I guess I’ll see myself out, then. I’m about to open the door when a thought strikes me. Checking behind me that the foyer is clear I stroll up to the clock and give it a once over. It reads four-fifteen. Right about home time for me if I’d done the early shift. Could that have been the exact time of the accident? I squint closely at the glass cover over the clock face, hinges on one side and a clasp at the other. Maybe it just needs a little... tinkering. A harmless adjustment. 

I check behind me again and then reach for it. It’s a stupid idea, a whim, if you like. But whatever it is, my stubby fingers, engine oil still under my short nails, reach for the clasp, and before I know it the glass cover has swung open. The minute hand feels electric or static or something, and I get a weird vertigo feeling as I gently wind it back, round and round, minute by minute, until it sits neatly at the twelve. Four o’ clock. 

Stupid idea, really. It was just a whim. 

‘Eleven fifty, mate,’ says a voice behind me. 

I jump and spin around. ‘Eh?’ 

The bloke rolls his eyes. ‘Eleven fifty. Hot sausage rolls are seven dollars now. I don’t make the prices, I just sell the stuff. It’s eleven fifty with the drink.’ 

 I look down at my hands. They’re resting on a counter either side of a can of red bull and a sausage roll. I look back up at the young bloke and for the second time that day feel like an idiot as my poor brain tries to keep up. The young bloke is wearing a BP Garage shirt and standing in front of a till waiting for me to tap my card or get the hell out of the line.
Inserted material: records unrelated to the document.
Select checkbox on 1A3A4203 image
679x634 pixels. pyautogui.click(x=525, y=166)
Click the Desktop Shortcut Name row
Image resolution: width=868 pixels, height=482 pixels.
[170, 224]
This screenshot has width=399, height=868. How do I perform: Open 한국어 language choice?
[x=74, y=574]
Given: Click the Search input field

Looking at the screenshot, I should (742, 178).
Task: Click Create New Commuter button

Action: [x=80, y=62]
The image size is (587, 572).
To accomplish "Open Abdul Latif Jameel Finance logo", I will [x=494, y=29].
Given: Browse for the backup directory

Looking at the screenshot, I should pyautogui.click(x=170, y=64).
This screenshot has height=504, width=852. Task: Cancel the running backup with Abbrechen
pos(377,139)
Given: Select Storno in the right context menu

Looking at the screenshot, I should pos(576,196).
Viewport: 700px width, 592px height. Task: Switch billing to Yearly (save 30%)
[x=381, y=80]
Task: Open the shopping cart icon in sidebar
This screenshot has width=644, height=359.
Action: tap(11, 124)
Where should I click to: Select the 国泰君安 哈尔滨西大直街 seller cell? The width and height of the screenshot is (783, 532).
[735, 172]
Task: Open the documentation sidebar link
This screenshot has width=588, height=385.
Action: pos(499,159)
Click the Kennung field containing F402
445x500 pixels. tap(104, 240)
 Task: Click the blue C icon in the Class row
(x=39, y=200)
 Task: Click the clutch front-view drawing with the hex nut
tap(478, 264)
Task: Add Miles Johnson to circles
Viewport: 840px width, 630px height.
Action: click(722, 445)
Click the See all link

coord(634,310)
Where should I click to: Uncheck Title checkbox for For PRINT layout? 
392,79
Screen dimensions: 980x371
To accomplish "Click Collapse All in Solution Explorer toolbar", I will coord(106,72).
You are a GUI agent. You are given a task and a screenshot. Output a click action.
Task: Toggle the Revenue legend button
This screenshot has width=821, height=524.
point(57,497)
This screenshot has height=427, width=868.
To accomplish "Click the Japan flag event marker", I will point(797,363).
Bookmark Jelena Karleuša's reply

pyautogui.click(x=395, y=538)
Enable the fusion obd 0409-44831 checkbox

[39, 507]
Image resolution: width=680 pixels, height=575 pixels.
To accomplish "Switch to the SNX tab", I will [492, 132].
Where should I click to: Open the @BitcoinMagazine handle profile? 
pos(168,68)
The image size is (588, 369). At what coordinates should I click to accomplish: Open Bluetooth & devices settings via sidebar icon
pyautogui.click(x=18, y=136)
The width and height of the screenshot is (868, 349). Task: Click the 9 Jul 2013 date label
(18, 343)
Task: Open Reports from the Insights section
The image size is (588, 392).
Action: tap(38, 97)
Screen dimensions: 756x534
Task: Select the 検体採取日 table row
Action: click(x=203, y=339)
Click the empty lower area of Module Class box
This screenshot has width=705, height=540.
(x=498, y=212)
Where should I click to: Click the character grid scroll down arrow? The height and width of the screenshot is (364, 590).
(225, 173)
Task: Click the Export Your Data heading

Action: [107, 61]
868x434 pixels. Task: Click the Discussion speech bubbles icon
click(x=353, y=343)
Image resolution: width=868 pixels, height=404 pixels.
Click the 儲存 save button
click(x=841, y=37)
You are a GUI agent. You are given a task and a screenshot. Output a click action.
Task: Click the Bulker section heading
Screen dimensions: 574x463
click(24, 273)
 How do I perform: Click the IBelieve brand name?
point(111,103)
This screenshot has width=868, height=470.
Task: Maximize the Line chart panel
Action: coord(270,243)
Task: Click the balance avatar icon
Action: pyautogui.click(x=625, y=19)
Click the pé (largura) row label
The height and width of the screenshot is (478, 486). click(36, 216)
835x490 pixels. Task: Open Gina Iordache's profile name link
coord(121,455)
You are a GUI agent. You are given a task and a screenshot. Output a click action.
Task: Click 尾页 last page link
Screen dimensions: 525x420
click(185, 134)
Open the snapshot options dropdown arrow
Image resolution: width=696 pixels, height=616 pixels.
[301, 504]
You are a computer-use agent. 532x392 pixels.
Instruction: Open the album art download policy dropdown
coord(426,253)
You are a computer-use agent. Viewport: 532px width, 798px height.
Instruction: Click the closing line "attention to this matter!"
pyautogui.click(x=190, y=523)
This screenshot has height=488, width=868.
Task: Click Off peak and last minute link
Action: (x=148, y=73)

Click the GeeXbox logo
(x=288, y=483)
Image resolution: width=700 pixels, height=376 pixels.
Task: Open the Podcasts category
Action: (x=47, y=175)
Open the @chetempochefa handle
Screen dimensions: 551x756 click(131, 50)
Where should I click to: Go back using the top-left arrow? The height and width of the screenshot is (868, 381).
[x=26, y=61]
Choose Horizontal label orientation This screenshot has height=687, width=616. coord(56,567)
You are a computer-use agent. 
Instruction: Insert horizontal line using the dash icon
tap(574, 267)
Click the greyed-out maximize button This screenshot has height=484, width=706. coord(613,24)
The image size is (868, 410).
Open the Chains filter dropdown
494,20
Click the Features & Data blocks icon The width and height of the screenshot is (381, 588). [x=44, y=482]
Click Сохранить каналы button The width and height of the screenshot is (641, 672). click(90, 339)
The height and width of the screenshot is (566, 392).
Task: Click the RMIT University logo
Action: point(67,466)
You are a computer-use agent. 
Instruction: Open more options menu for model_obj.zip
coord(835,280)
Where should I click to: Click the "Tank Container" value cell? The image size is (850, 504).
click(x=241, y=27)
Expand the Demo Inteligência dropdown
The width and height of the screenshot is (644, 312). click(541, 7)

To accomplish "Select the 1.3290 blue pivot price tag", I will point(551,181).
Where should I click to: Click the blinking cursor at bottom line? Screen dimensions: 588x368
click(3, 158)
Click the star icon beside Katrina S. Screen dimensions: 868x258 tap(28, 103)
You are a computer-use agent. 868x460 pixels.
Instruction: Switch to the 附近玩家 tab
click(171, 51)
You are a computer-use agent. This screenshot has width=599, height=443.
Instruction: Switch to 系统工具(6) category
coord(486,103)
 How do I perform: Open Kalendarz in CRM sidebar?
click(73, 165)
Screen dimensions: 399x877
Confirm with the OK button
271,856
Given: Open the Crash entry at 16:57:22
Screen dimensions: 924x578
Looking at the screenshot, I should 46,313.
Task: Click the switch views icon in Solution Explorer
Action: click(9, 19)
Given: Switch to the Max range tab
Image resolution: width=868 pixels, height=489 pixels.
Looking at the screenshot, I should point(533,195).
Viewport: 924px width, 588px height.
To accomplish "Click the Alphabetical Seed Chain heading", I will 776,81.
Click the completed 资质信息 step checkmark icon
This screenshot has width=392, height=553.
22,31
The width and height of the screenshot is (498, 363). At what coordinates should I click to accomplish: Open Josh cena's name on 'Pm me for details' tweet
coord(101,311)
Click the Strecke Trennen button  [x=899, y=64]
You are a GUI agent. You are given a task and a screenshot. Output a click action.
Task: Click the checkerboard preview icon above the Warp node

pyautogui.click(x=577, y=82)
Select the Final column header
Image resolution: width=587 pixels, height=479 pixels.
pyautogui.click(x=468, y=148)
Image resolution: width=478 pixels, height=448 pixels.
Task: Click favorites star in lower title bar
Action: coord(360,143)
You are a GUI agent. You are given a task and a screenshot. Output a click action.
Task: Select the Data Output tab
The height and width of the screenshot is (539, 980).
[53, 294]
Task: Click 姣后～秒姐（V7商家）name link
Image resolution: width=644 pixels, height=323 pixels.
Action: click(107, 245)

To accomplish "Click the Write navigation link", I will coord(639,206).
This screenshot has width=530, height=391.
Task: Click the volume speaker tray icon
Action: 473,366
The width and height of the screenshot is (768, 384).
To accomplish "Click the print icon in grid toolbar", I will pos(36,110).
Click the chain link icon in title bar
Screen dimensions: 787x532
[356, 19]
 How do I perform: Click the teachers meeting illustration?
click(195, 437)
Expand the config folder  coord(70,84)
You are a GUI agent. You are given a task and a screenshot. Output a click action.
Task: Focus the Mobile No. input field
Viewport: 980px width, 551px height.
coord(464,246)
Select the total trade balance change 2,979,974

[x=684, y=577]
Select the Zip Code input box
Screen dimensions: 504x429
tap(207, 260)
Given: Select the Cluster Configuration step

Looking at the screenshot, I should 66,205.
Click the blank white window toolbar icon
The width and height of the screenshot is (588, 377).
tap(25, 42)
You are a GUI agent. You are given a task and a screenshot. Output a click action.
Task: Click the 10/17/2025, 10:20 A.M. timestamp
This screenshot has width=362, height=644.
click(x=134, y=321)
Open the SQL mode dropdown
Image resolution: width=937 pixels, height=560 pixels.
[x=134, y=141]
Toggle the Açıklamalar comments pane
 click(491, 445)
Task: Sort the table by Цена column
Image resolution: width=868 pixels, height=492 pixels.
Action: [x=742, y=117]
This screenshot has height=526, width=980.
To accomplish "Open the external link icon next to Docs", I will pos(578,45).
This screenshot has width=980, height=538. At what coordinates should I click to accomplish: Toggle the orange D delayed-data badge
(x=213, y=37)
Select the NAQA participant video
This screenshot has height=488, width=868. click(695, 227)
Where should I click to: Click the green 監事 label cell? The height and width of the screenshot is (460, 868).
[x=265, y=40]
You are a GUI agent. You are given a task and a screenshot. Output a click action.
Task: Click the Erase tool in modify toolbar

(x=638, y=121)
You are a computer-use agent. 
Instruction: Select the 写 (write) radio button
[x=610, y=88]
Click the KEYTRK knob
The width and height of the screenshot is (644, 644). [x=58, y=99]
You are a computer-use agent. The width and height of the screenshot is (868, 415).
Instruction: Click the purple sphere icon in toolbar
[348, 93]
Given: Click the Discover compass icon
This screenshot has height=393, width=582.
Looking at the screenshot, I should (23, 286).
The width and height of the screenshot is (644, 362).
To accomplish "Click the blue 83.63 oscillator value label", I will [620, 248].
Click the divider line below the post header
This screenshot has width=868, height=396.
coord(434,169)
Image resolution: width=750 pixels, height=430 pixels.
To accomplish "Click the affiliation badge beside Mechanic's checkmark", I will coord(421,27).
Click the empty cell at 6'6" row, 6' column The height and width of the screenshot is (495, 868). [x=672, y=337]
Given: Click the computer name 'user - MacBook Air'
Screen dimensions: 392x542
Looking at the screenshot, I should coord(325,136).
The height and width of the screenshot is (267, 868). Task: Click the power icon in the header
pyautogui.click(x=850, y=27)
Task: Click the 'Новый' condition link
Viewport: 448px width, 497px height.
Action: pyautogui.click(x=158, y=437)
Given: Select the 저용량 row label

The foyer is gone, the clock is gone, the door and the banner too. It’s all been replaced with the servo I visit almost daily for a little pick-me-up after I clock off- a fact that I adamantly deny every time Sharron asks. 

Mate,’ says the young bloke. 

‘Sorry, sorry,’ I say, reaching into my back pocket and tapping my phone. I step away from the counter, and no one tries to stop me. I walk out of the sliding doors cautiously, still no one stops me. I am free to go. I feel the sun on my face and I know that I'm really here. Whatever the hell that was back there, this is real.  

Did I just... cheat death? 

I go back in and get a salted caramel Magnum and a bunch of flowers. 

I don't know what the hell has gone on today, but I know one thing for a fact; I’m going to be very bloody careful driving home.